Estimation of High Dimensional Bounded Discrete Graphical Models via Regularized Generalized Score Matching

Graphical models for multivariate count data are widely used to characterize conditional dependence structures.

For count variables with unbounded support, however, ensuring a finite normalizing constant typically imposes restrictive constraints on interaction parameters.

We propose bounded discrete graphical models for multivariate discrete responses with finite support, which remove such constraints by construction while retaining interpretable dependence on the observed scale.

We develop a regularized generalized score matching estimator (BRIDGE), which provides a normalization-free surrogate for likelihood-based estimation.

The approach yields a unified system of estimating equations for all parameters and enables joint regularization through an $\ell_1$ penalty.

To address degeneracy in the loss geometry, we introduce a reparameterization that restores curvature along the intercept direction and facilitates stable computation.

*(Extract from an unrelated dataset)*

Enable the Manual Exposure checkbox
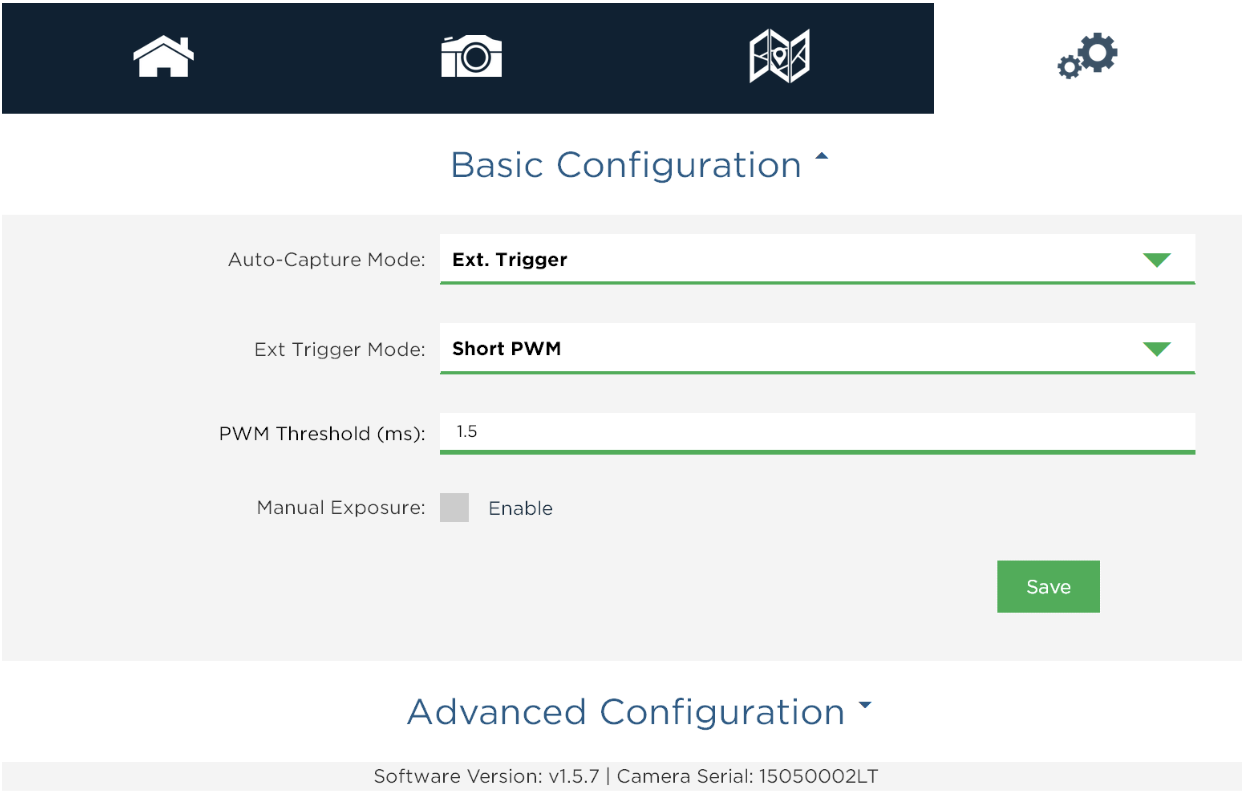1246x796 pixels. [x=454, y=508]
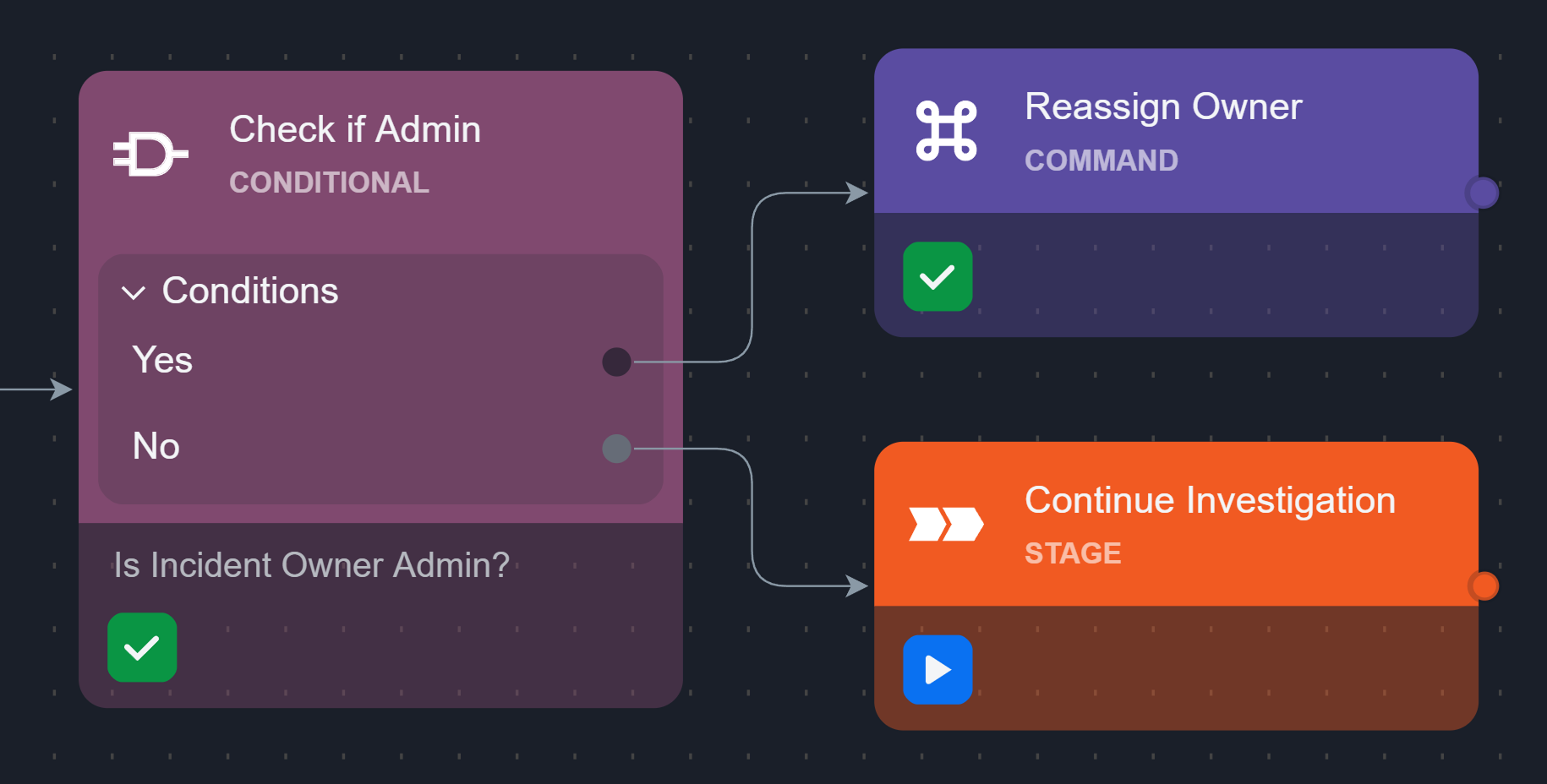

On the theoretical side, we analyze a nonconvex objective and establish a population separation property that replaces global convexity.

This yields nonasymptotic estimation error bounds and exact support recovery in high-dimensional regimes.

Simulation studies and real data analyses demonstrate that BRIDGE accurately recovers graph structure and provides a stable and interpretable framework for high-dimensional discrete graphical modeling.